=== Material shown ===

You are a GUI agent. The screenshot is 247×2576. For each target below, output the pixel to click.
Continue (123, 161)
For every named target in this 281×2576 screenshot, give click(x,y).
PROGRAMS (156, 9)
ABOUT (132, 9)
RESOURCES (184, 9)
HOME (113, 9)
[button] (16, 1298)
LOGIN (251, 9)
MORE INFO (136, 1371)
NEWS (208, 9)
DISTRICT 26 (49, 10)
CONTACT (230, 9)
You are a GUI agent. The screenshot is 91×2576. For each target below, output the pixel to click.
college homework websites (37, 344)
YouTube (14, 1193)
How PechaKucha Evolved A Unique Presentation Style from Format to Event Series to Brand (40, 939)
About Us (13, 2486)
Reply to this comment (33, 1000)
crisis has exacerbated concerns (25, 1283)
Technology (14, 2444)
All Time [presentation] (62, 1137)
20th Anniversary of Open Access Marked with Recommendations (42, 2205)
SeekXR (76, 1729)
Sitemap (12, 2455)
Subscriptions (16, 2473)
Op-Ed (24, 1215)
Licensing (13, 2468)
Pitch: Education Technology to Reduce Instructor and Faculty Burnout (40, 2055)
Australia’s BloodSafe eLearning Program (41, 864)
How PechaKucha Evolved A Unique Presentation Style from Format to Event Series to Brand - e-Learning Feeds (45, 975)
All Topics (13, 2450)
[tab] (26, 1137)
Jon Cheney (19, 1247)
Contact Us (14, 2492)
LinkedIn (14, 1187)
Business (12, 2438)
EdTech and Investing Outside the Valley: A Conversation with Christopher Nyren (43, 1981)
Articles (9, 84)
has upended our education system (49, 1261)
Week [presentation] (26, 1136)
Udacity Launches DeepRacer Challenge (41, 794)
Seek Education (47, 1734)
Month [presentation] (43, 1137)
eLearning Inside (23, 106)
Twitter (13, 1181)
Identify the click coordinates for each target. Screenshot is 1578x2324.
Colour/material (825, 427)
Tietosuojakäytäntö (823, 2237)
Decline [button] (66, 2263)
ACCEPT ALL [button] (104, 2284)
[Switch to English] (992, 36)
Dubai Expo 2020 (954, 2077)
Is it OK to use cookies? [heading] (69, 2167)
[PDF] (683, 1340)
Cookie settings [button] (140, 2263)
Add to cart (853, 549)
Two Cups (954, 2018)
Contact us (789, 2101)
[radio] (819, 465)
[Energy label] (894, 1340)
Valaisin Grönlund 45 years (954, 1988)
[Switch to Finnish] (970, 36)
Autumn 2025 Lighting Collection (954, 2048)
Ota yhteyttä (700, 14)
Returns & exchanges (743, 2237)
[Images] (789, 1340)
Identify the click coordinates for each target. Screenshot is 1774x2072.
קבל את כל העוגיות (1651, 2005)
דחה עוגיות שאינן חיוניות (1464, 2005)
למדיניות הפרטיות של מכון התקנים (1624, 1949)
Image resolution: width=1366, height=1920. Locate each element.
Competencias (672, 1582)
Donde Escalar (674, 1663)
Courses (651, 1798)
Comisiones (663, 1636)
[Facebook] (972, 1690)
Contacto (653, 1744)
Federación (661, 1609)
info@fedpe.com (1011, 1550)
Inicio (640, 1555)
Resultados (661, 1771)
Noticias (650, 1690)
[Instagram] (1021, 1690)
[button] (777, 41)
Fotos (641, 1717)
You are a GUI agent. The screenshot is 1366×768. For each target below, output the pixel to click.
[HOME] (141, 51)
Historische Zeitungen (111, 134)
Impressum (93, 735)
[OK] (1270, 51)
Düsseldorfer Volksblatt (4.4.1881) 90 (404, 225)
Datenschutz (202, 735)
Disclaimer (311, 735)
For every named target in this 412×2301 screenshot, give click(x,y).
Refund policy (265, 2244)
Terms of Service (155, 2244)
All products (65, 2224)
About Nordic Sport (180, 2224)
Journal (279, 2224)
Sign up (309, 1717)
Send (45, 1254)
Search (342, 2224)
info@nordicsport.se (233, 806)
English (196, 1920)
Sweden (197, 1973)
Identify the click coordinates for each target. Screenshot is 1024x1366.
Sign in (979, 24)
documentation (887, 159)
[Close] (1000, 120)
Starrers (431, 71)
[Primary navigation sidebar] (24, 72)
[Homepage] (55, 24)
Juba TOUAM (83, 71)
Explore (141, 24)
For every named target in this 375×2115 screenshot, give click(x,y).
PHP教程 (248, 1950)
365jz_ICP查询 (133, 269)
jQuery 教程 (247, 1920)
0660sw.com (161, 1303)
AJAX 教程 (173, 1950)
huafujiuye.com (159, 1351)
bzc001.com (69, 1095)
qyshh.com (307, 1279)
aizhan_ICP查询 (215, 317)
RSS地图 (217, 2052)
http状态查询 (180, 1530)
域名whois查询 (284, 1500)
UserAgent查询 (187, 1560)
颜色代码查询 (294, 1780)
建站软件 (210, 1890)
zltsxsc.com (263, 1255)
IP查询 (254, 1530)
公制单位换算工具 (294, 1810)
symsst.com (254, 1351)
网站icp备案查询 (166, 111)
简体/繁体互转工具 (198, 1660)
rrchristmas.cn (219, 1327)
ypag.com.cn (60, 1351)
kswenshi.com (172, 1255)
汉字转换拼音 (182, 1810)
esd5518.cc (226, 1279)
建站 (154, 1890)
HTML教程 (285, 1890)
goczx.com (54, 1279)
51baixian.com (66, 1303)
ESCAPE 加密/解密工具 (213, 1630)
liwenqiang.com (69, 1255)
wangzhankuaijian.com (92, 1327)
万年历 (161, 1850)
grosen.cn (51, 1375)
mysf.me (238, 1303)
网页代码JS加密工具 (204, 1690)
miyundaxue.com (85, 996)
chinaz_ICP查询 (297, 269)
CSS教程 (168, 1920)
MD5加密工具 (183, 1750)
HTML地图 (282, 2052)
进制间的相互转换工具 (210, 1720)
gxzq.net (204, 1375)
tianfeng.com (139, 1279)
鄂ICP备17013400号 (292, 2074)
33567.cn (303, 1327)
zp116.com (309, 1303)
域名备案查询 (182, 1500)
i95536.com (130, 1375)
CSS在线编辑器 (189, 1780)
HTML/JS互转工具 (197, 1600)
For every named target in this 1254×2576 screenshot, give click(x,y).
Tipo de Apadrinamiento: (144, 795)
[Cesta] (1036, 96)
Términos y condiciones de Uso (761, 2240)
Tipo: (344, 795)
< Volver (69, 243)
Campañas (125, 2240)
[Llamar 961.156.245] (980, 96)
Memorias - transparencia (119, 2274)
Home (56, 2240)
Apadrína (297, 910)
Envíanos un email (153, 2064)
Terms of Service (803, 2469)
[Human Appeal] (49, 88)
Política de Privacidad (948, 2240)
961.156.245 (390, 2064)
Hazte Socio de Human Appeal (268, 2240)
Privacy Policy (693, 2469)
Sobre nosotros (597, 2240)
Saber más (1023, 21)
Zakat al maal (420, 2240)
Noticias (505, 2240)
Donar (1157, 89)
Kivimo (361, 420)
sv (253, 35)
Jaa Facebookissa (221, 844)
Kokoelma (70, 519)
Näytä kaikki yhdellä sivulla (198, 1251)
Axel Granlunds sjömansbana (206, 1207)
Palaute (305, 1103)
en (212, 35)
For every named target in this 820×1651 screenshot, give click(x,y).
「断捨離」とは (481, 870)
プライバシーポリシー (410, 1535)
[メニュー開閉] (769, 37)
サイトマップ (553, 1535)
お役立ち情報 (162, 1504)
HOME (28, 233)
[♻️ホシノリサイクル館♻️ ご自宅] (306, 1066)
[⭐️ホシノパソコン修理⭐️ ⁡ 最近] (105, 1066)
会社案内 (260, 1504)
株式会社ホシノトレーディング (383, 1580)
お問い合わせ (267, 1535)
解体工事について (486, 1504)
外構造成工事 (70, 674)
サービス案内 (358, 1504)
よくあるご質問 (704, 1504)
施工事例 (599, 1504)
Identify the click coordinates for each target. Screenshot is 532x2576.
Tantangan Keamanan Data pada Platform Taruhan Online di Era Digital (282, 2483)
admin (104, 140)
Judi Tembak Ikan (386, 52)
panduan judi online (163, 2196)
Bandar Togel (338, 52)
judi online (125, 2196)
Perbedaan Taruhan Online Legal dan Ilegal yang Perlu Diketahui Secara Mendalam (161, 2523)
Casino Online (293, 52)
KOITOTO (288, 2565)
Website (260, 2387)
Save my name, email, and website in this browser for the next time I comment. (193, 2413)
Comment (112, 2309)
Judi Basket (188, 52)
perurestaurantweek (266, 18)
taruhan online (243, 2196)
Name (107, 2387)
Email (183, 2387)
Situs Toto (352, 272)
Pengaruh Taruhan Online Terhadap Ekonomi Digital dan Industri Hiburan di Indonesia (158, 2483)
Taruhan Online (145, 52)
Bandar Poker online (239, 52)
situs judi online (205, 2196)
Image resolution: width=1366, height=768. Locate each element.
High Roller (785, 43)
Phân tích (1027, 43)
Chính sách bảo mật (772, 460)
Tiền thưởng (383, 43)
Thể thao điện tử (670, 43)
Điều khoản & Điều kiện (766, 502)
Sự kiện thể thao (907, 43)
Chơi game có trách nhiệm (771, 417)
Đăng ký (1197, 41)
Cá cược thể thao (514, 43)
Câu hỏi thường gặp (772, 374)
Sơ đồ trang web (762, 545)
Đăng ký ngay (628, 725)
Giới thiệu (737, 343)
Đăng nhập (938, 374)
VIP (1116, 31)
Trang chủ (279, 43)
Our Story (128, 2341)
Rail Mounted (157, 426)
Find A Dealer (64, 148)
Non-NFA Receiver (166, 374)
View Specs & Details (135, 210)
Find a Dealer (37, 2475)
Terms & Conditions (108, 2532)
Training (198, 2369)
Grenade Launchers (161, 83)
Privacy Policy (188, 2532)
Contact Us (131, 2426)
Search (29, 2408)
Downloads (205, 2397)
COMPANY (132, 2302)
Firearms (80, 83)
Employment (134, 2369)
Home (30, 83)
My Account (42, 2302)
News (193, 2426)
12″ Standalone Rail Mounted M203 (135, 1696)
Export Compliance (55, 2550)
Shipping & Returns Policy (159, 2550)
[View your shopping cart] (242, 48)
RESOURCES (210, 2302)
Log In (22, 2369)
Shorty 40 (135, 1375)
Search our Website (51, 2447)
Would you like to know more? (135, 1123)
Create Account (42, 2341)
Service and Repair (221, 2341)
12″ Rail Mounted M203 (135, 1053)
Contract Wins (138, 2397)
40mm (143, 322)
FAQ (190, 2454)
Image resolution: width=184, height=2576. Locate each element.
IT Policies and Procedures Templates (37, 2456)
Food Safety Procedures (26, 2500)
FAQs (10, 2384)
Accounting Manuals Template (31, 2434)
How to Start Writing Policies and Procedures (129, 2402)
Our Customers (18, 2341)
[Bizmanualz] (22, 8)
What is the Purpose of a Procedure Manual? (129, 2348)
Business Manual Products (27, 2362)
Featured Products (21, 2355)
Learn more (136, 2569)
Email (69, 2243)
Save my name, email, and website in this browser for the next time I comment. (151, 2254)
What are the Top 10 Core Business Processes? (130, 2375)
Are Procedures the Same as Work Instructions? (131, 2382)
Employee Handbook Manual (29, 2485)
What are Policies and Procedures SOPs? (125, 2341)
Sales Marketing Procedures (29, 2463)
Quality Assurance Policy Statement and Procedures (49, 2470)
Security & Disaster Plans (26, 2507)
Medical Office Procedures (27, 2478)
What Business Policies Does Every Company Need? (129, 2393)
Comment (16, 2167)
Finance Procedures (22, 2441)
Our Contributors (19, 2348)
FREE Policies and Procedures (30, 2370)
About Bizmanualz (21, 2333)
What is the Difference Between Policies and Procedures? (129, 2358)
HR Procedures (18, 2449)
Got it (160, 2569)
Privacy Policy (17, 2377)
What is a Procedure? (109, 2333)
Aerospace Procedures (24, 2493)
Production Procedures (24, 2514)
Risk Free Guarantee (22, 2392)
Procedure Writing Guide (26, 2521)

===

Task
If a line in the records above has the word "this", copy it.

Finished exercise
For every named target in this 281×2576 screenshot, give click(x,y).
Reply to this comment (33, 1000)
For every named target in this 412×2301 screenshot, give click(x,y).
For every named target in this 375×2115 screenshot, give click(x,y).
For every named target in this 1254×2576 screenshot, give click(x,y).
For every named target in this 820×1651 screenshot, give click(x,y).
Save my name, email, and website in this browser for the next time I comment. (193, 2413)
Save my name, email, and website in this browser for the next time I comment. (151, 2254)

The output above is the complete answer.